Supplied records
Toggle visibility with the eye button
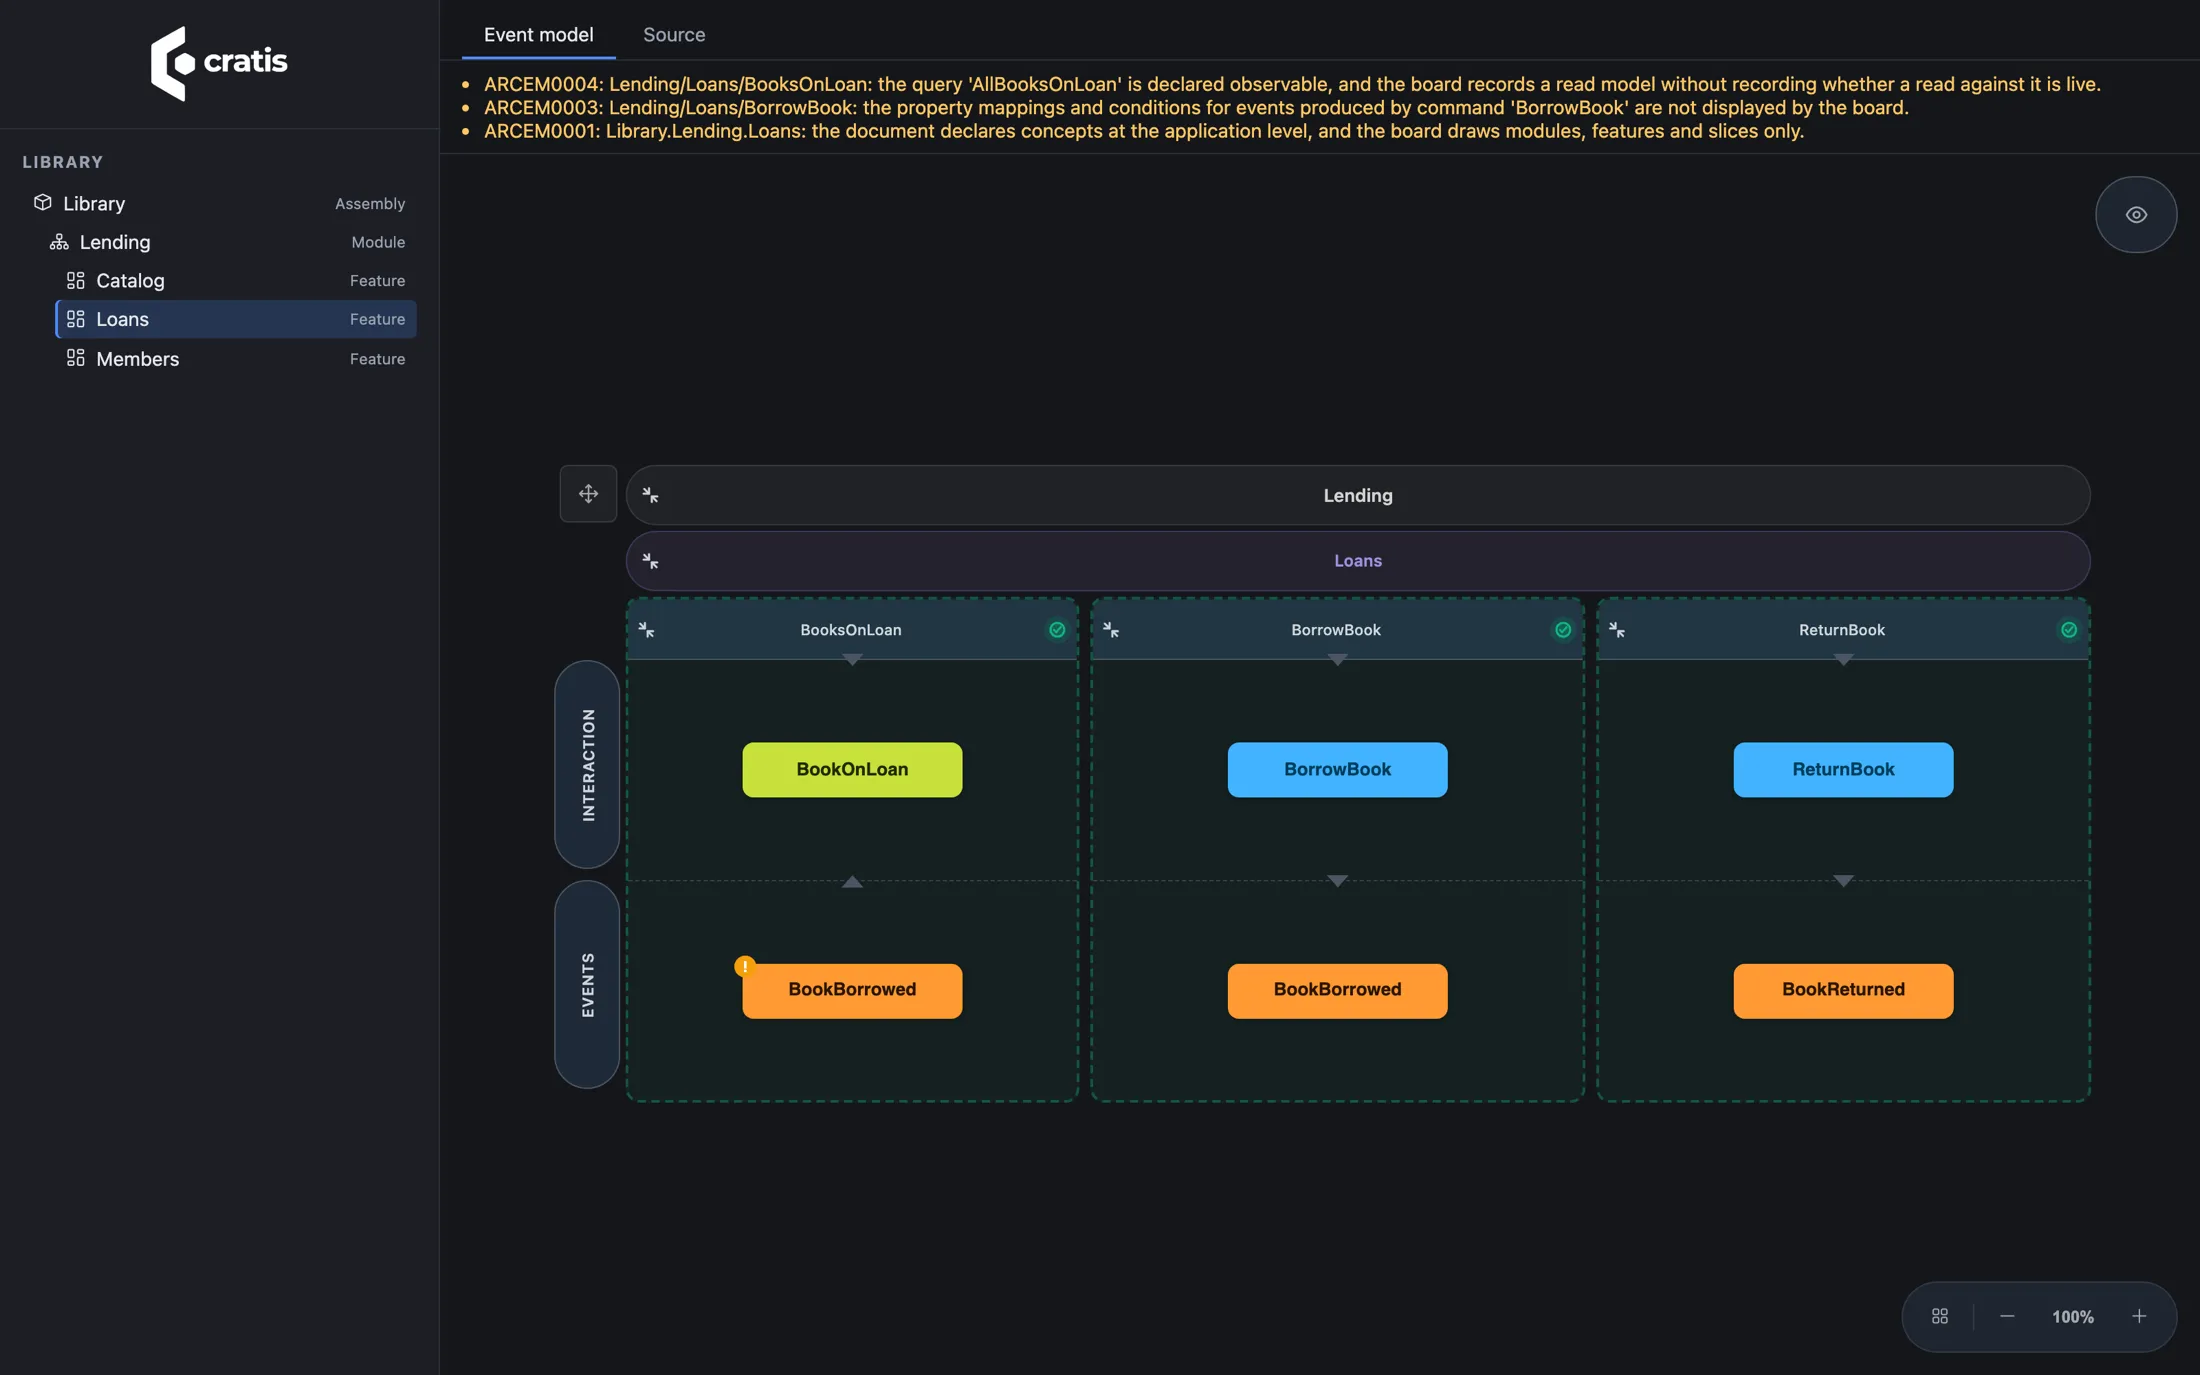 2136,215
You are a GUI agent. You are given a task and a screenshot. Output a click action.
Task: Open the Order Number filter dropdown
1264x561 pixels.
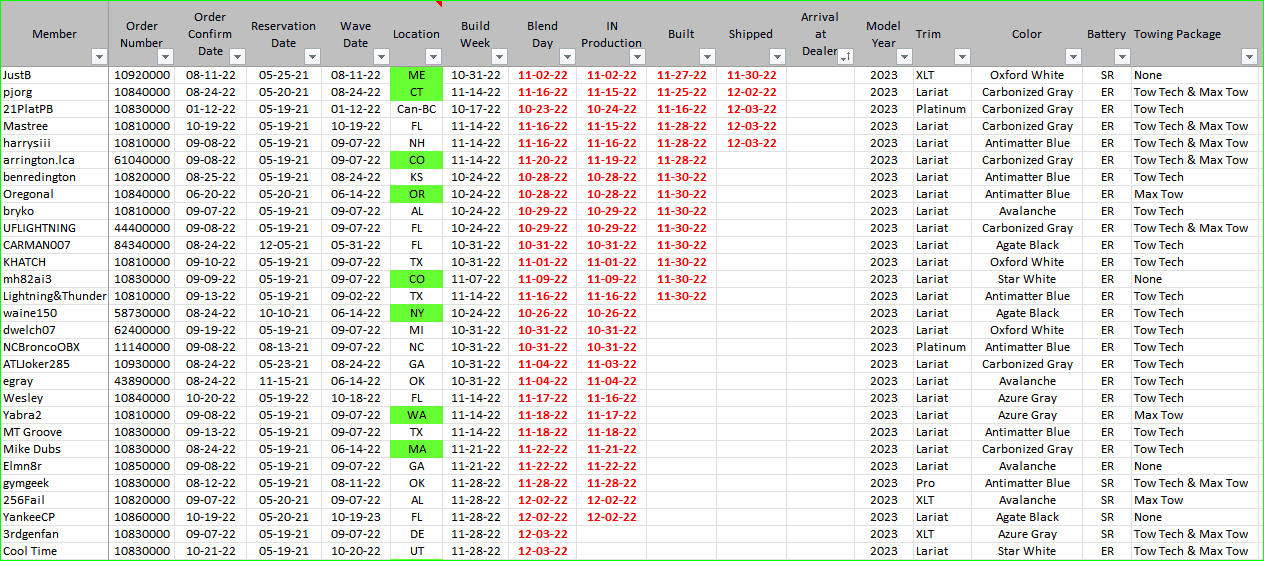(x=167, y=57)
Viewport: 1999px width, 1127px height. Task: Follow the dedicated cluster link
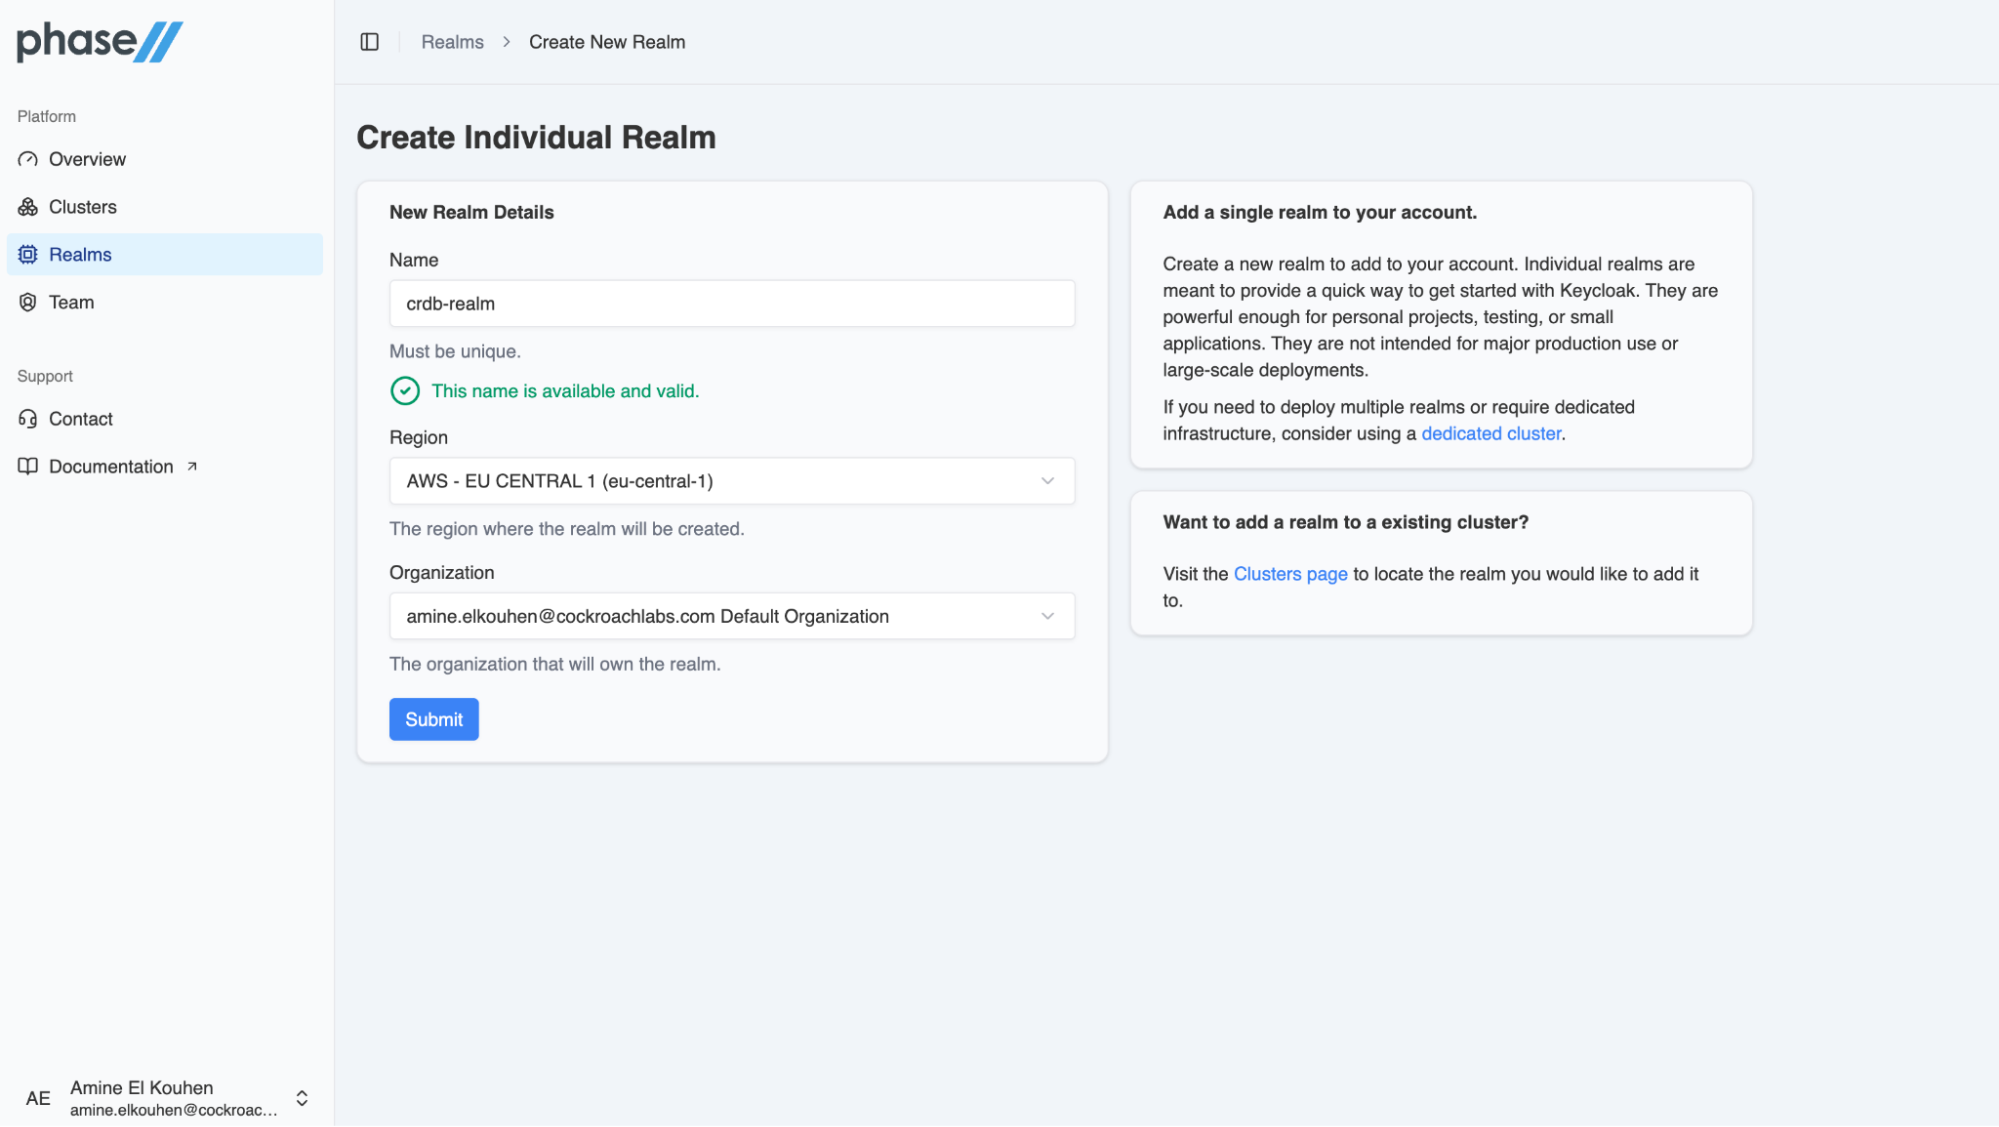click(1490, 434)
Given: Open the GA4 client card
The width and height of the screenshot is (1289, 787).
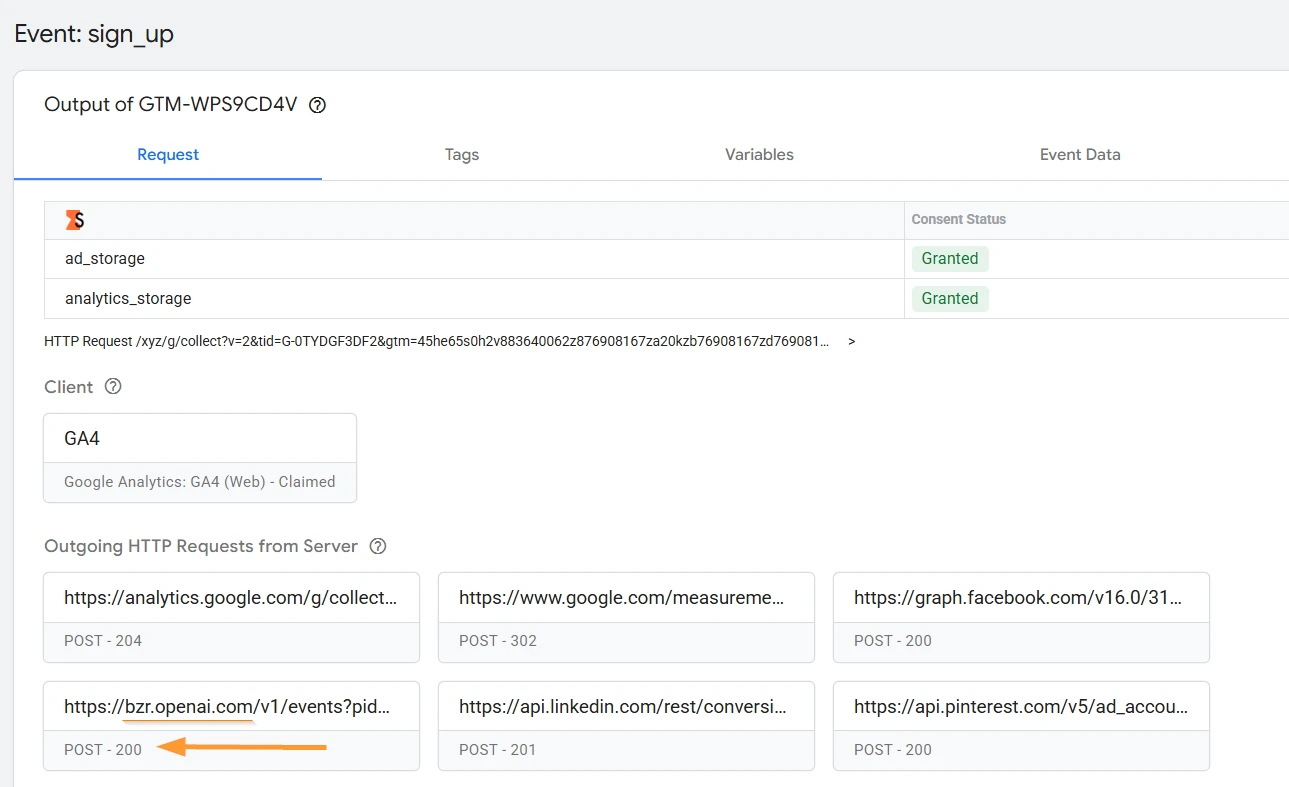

Task to complete
List each line of the rows above that contains the string "Open", copying every matching line in full. Matching is case-sensitive.

Written response
Task: Open the Order Number filter dropdown
Given: Open the GA4 client card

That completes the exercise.